シャルの実家へとやって来た俺たちはそこで騎士カリムとヴェロッサ査察官と出会った。そんな2人を交えてのお茶会としゃれ込むことになった俺たち。
四方5mのアンティーク調の正四角形テーブル、それを四方から囲う高価そうなコーナーソファが4脚。

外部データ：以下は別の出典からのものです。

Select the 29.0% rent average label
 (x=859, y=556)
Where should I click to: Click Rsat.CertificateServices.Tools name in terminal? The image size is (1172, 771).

時計回りにカリム、ヴェロッサ、シャル、なのは、アリサ、すずか、フェイト、はやて、ヴィータ、リインフォース、シャマル、シグナム、ザフィーラ、そして俺。
ここに来るまでに街の商人から食べ物――甘いスイーツやフルーツを頂きまくったが、「美味しいぃ~❤」満面の笑みを浮かべるはやて達と同じ、俺も別腹感覚で出されたケーキを平らげる。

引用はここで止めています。